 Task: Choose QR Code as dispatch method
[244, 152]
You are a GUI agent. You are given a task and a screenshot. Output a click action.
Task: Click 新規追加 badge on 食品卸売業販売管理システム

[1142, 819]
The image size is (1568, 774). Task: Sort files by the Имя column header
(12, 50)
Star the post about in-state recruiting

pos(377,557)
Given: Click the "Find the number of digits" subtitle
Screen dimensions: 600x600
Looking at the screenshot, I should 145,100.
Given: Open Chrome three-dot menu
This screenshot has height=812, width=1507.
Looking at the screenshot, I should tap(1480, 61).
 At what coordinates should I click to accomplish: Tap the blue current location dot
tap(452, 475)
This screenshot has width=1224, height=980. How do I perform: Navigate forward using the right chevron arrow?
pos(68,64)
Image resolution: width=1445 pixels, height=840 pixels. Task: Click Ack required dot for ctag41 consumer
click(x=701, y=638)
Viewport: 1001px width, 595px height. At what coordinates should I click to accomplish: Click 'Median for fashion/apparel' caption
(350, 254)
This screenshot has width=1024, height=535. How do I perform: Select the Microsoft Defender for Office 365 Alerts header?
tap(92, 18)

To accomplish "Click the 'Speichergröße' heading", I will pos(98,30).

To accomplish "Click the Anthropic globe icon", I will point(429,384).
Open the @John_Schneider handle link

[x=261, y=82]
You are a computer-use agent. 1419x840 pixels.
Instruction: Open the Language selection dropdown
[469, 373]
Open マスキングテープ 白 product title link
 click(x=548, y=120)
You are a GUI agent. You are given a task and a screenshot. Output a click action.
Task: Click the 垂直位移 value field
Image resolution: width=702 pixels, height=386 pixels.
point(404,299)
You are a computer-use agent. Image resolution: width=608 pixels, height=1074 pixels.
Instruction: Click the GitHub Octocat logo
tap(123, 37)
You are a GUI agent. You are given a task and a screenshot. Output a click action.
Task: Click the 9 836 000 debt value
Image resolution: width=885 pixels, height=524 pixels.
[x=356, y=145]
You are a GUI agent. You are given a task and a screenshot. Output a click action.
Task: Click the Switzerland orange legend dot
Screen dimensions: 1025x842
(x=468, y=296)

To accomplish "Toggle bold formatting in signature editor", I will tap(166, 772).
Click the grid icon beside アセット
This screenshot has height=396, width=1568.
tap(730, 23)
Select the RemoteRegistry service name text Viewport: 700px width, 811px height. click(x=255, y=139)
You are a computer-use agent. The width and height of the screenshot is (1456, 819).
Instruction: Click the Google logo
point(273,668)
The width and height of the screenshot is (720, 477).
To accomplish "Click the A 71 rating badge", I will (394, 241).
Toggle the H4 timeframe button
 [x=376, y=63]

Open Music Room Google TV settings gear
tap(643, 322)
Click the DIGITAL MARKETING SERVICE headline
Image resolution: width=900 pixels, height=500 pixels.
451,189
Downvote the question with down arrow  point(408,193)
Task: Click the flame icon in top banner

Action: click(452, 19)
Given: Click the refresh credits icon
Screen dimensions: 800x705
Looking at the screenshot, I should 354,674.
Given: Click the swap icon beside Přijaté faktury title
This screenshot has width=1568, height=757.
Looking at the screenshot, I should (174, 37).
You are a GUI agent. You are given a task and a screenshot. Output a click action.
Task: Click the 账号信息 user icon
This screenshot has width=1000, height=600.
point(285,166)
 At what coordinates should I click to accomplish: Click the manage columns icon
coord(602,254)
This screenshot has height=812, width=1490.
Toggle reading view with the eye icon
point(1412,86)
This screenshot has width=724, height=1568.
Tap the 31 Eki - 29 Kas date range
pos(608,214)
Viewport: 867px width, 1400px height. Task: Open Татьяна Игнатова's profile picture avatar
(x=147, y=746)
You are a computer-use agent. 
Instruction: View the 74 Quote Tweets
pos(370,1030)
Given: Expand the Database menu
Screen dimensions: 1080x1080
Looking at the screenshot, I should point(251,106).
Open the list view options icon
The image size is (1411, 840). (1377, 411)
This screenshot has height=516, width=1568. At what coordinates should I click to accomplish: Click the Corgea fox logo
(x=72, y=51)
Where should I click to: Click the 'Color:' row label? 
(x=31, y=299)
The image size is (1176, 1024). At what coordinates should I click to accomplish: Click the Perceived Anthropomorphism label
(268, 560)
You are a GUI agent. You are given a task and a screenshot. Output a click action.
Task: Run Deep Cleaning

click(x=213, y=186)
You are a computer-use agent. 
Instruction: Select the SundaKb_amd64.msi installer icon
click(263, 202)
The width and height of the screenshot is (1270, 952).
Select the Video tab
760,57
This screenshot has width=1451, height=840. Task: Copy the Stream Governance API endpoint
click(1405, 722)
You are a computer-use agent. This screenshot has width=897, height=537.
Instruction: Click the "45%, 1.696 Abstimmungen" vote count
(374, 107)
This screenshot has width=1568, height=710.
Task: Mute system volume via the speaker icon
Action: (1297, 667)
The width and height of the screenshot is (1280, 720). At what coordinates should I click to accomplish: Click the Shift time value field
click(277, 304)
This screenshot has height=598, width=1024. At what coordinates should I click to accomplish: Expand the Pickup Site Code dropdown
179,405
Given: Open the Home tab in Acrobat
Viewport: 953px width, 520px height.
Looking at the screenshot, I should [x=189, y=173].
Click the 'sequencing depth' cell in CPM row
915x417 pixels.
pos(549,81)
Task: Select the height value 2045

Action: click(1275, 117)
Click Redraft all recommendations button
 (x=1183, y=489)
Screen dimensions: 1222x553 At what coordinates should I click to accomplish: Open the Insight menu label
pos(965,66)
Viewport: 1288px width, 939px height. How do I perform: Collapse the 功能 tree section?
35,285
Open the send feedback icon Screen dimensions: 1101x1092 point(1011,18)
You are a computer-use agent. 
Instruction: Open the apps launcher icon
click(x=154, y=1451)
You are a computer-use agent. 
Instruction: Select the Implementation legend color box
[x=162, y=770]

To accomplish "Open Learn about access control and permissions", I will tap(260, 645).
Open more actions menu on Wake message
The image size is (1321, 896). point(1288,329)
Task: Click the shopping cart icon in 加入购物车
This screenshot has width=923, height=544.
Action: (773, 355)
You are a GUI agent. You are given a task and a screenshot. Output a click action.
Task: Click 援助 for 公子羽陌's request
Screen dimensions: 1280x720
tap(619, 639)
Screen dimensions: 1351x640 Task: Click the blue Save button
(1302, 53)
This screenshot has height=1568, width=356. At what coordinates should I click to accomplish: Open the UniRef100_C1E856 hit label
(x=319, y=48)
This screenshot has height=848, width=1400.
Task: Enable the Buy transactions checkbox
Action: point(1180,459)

▶ **Exercise description**: Please quote the whole listing above, word for word, from its first line to its last.

▶ **Completed task**:
 Task: Choose QR Code as dispatch method
[244, 152]
You are a GUI agent. You are given a task and a screenshot. Output a click action.
Task: Click 新規追加 badge on 食品卸売業販売管理システム

[1142, 819]
The image size is (1568, 774). Task: Sort files by the Имя column header
(12, 50)
Star the post about in-state recruiting

pos(377,557)
Given: Click the "Find the number of digits" subtitle
Screen dimensions: 600x600
Looking at the screenshot, I should 145,100.
Given: Open Chrome three-dot menu
This screenshot has height=812, width=1507.
Looking at the screenshot, I should tap(1480, 61).
 At what coordinates should I click to accomplish: Tap the blue current location dot
tap(452, 475)
This screenshot has width=1224, height=980. How do I perform: Navigate forward using the right chevron arrow?
pos(68,64)
Image resolution: width=1445 pixels, height=840 pixels. Task: Click Ack required dot for ctag41 consumer
click(x=701, y=638)
Viewport: 1001px width, 595px height. At what coordinates should I click to accomplish: Click 'Median for fashion/apparel' caption
(350, 254)
This screenshot has width=1024, height=535. How do I perform: Select the Microsoft Defender for Office 365 Alerts header?
tap(92, 18)

To accomplish "Click the 'Speichergröße' heading", I will pos(98,30).

To accomplish "Click the Anthropic globe icon", I will point(429,384).
Open the @John_Schneider handle link

[x=261, y=82]
You are a computer-use agent. 1419x840 pixels.
Instruction: Open the Language selection dropdown
[469, 373]
Open マスキングテープ 白 product title link
 click(x=548, y=120)
You are a GUI agent. You are given a task and a screenshot. Output a click action.
Task: Click the 垂直位移 value field
Image resolution: width=702 pixels, height=386 pixels.
point(404,299)
You are a computer-use agent. Image resolution: width=608 pixels, height=1074 pixels.
Instruction: Click the GitHub Octocat logo
tap(123, 37)
You are a GUI agent. You are given a task and a screenshot. Output a click action.
Task: Click the 9 836 000 debt value
Image resolution: width=885 pixels, height=524 pixels.
[x=356, y=145]
You are a GUI agent. You are given a task and a screenshot. Output a click action.
Task: Click the Switzerland orange legend dot
Screen dimensions: 1025x842
(x=468, y=296)

To accomplish "Toggle bold formatting in signature editor", I will tap(166, 772).
Click the grid icon beside アセット
This screenshot has height=396, width=1568.
tap(730, 23)
Select the RemoteRegistry service name text Viewport: 700px width, 811px height. click(x=255, y=139)
You are a computer-use agent. The width and height of the screenshot is (1456, 819).
Instruction: Click the Google logo
point(273,668)
The width and height of the screenshot is (720, 477).
To accomplish "Click the A 71 rating badge", I will (394, 241).
Toggle the H4 timeframe button
 [x=376, y=63]

Open Music Room Google TV settings gear
tap(643, 322)
Click the DIGITAL MARKETING SERVICE headline
Image resolution: width=900 pixels, height=500 pixels.
451,189
Downvote the question with down arrow  point(408,193)
Task: Click the flame icon in top banner

Action: click(452, 19)
Given: Click the refresh credits icon
Screen dimensions: 800x705
Looking at the screenshot, I should 354,674.
Given: Click the swap icon beside Přijaté faktury title
This screenshot has width=1568, height=757.
Looking at the screenshot, I should (174, 37).
You are a GUI agent. You are given a task and a screenshot. Output a click action.
Task: Click the 账号信息 user icon
This screenshot has width=1000, height=600.
point(285,166)
 At what coordinates should I click to accomplish: Click the manage columns icon
coord(602,254)
This screenshot has height=812, width=1490.
Toggle reading view with the eye icon
point(1412,86)
This screenshot has width=724, height=1568.
Tap the 31 Eki - 29 Kas date range
pos(608,214)
Viewport: 867px width, 1400px height. Task: Open Татьяна Игнатова's profile picture avatar
(x=147, y=746)
You are a computer-use agent. 
Instruction: View the 74 Quote Tweets
pos(370,1030)
Given: Expand the Database menu
Screen dimensions: 1080x1080
Looking at the screenshot, I should point(251,106).
Open the list view options icon
The image size is (1411, 840). (1377, 411)
This screenshot has height=516, width=1568. At what coordinates should I click to accomplish: Click the Corgea fox logo
(x=72, y=51)
Where should I click to: Click the 'Color:' row label? 
(x=31, y=299)
The image size is (1176, 1024). At what coordinates should I click to accomplish: Click the Perceived Anthropomorphism label
(268, 560)
You are a GUI agent. You are given a task and a screenshot. Output a click action.
Task: Run Deep Cleaning

click(x=213, y=186)
You are a computer-use agent. 
Instruction: Select the SundaKb_amd64.msi installer icon
click(263, 202)
The width and height of the screenshot is (1270, 952).
Select the Video tab
760,57
This screenshot has width=1451, height=840. Task: Copy the Stream Governance API endpoint
click(1405, 722)
You are a computer-use agent. This screenshot has width=897, height=537.
Instruction: Click the "45%, 1.696 Abstimmungen" vote count
(374, 107)
This screenshot has width=1568, height=710.
Task: Mute system volume via the speaker icon
Action: (1297, 667)
The width and height of the screenshot is (1280, 720). At what coordinates should I click to accomplish: Click the Shift time value field
click(277, 304)
This screenshot has height=598, width=1024. At what coordinates should I click to accomplish: Expand the Pickup Site Code dropdown
179,405
Given: Open the Home tab in Acrobat
Viewport: 953px width, 520px height.
Looking at the screenshot, I should [x=189, y=173].
Click the 'sequencing depth' cell in CPM row
915x417 pixels.
pos(549,81)
Task: Select the height value 2045

Action: click(1275, 117)
Click Redraft all recommendations button
 (x=1183, y=489)
Screen dimensions: 1222x553 At what coordinates should I click to accomplish: Open the Insight menu label
pos(965,66)
Viewport: 1288px width, 939px height. How do I perform: Collapse the 功能 tree section?
35,285
Open the send feedback icon Screen dimensions: 1101x1092 point(1011,18)
You are a computer-use agent. 
Instruction: Open the apps launcher icon
click(x=154, y=1451)
You are a computer-use agent. 
Instruction: Select the Implementation legend color box
[x=162, y=770]

To accomplish "Open Learn about access control and permissions", I will tap(260, 645).
Open more actions menu on Wake message
The image size is (1321, 896). point(1288,329)
Task: Click the shopping cart icon in 加入购物车
This screenshot has width=923, height=544.
Action: (773, 355)
You are a GUI agent. You are given a task and a screenshot. Output a click action.
Task: Click 援助 for 公子羽陌's request
Screen dimensions: 1280x720
tap(619, 639)
Screen dimensions: 1351x640 Task: Click the blue Save button
(1302, 53)
This screenshot has height=1568, width=356. At what coordinates should I click to accomplish: Open the UniRef100_C1E856 hit label
(x=319, y=48)
This screenshot has height=848, width=1400.
Task: Enable the Buy transactions checkbox
Action: point(1180,459)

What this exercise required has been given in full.